------ RECORDS PROVIDED ------

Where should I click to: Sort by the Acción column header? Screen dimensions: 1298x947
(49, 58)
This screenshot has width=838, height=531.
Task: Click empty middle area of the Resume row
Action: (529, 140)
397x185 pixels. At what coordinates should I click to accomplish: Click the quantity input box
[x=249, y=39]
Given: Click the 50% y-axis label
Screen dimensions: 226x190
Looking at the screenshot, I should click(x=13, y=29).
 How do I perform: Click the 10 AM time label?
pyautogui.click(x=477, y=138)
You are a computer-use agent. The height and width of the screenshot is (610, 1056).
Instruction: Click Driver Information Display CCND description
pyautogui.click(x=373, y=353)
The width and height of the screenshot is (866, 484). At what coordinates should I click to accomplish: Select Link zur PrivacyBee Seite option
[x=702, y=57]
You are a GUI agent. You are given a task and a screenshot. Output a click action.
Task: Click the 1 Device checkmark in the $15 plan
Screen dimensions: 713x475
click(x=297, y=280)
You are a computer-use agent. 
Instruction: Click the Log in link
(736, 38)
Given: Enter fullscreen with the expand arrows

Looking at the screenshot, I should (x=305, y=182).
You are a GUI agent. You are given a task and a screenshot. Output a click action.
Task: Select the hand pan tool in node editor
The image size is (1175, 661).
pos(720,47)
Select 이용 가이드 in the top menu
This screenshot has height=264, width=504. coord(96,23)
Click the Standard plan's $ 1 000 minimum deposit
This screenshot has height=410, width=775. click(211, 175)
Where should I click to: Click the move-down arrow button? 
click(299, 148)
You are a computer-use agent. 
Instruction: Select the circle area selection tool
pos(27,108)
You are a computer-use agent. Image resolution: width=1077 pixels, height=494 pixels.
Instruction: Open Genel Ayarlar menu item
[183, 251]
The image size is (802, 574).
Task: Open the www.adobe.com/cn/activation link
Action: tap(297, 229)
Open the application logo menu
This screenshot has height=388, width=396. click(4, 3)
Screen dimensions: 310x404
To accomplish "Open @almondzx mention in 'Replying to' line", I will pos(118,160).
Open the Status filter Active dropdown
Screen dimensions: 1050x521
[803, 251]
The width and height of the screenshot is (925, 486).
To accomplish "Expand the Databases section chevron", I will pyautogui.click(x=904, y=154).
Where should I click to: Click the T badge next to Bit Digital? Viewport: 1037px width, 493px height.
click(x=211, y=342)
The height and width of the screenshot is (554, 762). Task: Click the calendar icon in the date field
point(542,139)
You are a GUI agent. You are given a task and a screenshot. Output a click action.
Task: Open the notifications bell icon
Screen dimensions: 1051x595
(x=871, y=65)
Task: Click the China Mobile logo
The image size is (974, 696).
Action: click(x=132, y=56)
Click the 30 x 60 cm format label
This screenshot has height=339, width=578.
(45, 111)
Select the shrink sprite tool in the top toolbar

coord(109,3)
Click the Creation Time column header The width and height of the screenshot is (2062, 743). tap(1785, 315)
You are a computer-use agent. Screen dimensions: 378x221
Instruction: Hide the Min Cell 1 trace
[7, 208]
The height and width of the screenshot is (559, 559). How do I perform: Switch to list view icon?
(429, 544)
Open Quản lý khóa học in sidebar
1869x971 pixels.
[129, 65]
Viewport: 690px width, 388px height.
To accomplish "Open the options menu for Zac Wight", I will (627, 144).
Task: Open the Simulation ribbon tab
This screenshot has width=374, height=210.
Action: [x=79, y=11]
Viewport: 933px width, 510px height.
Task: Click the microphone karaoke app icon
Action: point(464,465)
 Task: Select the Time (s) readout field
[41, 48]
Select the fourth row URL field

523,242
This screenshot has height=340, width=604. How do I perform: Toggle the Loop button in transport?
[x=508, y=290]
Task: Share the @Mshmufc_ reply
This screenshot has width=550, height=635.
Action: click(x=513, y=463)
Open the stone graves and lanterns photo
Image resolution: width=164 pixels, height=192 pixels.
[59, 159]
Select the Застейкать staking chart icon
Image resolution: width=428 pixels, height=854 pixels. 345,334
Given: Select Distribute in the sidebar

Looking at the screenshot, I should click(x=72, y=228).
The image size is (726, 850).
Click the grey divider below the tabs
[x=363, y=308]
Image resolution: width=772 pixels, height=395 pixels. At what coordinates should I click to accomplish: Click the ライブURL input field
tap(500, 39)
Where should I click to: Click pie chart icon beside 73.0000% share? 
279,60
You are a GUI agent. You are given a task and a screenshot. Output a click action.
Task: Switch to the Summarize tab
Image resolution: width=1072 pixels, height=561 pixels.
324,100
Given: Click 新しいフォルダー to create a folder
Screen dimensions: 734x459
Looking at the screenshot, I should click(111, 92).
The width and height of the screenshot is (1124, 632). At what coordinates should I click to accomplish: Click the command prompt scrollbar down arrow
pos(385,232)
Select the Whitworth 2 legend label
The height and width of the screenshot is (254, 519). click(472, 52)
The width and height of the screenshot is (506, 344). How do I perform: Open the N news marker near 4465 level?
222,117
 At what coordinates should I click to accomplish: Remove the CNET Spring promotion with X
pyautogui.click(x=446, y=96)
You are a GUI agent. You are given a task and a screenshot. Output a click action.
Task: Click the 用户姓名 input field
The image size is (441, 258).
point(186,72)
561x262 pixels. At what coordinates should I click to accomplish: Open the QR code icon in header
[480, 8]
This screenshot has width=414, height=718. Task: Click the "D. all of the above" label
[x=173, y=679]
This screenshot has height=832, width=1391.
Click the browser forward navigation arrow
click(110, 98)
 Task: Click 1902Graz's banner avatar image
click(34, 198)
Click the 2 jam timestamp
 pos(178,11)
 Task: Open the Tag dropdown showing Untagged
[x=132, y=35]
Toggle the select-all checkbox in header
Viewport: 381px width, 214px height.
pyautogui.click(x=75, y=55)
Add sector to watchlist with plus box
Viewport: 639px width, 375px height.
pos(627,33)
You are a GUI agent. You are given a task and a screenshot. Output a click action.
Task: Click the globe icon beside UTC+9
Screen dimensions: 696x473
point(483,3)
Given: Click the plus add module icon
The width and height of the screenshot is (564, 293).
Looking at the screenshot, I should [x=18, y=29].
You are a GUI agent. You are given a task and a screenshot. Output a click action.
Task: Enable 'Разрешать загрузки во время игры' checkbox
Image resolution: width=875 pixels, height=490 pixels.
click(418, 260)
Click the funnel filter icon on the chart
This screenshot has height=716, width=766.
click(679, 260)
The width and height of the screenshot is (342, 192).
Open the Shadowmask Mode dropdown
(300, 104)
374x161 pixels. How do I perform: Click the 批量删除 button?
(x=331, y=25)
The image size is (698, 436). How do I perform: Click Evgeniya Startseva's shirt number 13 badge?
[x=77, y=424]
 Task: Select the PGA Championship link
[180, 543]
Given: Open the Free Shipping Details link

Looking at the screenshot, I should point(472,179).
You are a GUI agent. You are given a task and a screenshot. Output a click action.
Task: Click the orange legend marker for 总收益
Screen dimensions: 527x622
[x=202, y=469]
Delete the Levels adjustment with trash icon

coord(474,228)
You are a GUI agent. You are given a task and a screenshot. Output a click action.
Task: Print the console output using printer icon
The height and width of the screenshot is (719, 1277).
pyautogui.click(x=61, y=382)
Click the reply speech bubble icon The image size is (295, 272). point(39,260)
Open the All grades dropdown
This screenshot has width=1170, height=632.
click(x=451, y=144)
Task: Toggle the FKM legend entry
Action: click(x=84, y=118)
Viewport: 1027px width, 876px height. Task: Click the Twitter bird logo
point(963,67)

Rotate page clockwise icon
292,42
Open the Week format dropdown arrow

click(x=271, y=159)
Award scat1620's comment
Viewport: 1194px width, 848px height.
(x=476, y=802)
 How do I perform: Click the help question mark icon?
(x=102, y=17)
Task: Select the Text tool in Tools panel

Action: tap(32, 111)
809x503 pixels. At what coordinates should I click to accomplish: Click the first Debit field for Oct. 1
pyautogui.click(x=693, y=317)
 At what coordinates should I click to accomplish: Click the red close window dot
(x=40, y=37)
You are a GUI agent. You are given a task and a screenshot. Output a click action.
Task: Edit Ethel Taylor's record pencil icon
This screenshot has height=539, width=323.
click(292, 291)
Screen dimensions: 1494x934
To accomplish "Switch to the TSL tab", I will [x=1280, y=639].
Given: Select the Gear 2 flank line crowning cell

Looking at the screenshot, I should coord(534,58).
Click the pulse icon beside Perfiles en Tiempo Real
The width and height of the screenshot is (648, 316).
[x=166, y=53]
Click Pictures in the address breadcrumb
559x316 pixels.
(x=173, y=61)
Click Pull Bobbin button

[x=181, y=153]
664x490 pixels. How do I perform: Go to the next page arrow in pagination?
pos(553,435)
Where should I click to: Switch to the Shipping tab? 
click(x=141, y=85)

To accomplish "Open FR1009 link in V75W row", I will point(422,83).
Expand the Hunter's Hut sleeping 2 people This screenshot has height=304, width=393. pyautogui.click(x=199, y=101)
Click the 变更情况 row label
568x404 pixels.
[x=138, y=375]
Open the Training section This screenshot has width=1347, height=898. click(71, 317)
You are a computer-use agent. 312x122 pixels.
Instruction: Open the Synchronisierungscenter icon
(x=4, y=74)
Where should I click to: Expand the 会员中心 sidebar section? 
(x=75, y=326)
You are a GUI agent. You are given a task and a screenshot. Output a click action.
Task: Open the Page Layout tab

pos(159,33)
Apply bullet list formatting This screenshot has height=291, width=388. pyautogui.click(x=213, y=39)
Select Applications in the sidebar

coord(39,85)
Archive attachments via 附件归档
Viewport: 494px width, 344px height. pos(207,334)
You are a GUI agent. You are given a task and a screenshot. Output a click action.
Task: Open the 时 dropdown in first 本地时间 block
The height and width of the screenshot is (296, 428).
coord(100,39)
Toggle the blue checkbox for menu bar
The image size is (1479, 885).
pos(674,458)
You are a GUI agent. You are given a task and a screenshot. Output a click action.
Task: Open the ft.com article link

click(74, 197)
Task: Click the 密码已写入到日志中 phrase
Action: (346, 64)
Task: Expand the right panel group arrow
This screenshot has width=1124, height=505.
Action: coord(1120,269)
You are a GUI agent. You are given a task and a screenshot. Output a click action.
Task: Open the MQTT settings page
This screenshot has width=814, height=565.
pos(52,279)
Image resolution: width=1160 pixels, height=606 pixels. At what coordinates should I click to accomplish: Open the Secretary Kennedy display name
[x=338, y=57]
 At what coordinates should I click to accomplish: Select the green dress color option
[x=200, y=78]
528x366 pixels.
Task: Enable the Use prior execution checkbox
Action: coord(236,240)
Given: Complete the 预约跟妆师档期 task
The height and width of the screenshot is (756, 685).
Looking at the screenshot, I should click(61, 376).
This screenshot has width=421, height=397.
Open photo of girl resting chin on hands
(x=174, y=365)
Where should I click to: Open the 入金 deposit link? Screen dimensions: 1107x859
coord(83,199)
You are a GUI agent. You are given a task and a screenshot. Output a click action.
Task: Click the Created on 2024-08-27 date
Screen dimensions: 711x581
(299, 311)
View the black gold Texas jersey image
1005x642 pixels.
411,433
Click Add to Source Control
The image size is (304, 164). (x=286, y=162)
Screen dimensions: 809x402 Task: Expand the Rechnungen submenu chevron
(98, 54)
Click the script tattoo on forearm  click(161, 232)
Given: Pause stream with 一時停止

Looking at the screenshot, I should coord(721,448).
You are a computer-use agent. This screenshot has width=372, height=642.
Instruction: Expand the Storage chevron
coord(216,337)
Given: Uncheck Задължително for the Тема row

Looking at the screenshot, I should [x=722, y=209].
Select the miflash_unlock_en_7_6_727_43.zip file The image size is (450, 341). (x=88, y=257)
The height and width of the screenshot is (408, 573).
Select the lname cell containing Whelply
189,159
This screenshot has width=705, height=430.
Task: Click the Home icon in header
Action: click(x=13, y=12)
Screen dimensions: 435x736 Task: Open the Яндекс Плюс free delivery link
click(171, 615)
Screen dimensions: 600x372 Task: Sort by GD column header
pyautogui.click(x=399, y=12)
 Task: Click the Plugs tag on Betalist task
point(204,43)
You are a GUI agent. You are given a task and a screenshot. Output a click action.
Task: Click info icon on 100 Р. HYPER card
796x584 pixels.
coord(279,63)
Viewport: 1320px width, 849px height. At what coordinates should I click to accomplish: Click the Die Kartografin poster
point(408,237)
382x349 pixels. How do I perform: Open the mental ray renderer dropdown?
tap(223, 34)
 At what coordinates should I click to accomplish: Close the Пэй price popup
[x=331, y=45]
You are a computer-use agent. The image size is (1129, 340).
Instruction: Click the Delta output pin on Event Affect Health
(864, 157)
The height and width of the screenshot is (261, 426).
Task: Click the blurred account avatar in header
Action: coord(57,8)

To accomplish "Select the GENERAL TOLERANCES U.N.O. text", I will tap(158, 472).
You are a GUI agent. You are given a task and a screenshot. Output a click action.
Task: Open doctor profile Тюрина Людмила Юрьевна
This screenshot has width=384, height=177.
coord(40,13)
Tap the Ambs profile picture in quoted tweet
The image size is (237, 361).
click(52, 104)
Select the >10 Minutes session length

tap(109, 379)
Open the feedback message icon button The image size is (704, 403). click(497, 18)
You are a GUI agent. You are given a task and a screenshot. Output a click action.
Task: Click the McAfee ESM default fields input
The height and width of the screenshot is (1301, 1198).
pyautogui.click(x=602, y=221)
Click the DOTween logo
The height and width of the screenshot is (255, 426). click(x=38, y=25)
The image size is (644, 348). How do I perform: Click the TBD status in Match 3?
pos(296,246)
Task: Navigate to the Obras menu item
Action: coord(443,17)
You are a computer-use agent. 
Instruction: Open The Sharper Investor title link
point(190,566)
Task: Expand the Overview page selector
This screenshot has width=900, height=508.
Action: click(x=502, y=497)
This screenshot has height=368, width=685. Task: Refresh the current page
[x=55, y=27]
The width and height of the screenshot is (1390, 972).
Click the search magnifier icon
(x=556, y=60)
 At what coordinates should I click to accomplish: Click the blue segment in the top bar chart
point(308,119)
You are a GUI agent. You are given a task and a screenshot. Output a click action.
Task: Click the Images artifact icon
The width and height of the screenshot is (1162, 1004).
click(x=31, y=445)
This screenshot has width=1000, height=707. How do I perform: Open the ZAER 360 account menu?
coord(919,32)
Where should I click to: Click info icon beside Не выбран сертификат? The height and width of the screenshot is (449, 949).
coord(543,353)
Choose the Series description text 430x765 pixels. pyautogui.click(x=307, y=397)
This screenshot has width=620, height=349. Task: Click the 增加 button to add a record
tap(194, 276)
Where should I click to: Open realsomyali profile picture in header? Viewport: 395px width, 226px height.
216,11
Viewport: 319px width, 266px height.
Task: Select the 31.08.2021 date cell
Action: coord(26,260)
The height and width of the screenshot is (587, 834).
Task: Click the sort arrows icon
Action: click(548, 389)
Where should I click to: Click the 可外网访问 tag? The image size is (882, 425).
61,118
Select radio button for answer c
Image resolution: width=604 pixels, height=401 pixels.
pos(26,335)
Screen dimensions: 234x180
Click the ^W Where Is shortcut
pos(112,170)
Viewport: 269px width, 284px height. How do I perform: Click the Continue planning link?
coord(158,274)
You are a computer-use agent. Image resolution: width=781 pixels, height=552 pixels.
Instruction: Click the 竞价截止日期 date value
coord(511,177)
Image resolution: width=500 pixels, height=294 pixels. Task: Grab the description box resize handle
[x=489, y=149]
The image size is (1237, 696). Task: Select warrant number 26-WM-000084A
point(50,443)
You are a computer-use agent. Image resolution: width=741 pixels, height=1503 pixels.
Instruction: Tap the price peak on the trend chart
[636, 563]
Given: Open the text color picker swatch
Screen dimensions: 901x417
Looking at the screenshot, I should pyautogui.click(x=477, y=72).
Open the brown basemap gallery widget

------

> TASK DETAILS: Read the records above. Show each line that has the string "computer".

> YOUR SOLUTION:
You are a computer-use agent. The height and width of the screenshot is (610, 1056).
You are a computer-use agent. 
You are a computer-use agent. 
You are a computer-use agent. Image resolution: width=1077 pixels, height=494 pixels.
You are a computer-use agent. Screen dimensions: 378x221
You are a computer-use agent. 312x122 pixels.
You are a computer-use agent. This screenshot has width=372, height=642.
You are a computer-use agent. The image size is (1129, 340).
You are a computer-use agent. 
You are a computer-use agent. Image resolution: width=781 pixels, height=552 pixels.
You are a computer-use agent. Image resolution: width=741 pixels, height=1503 pixels.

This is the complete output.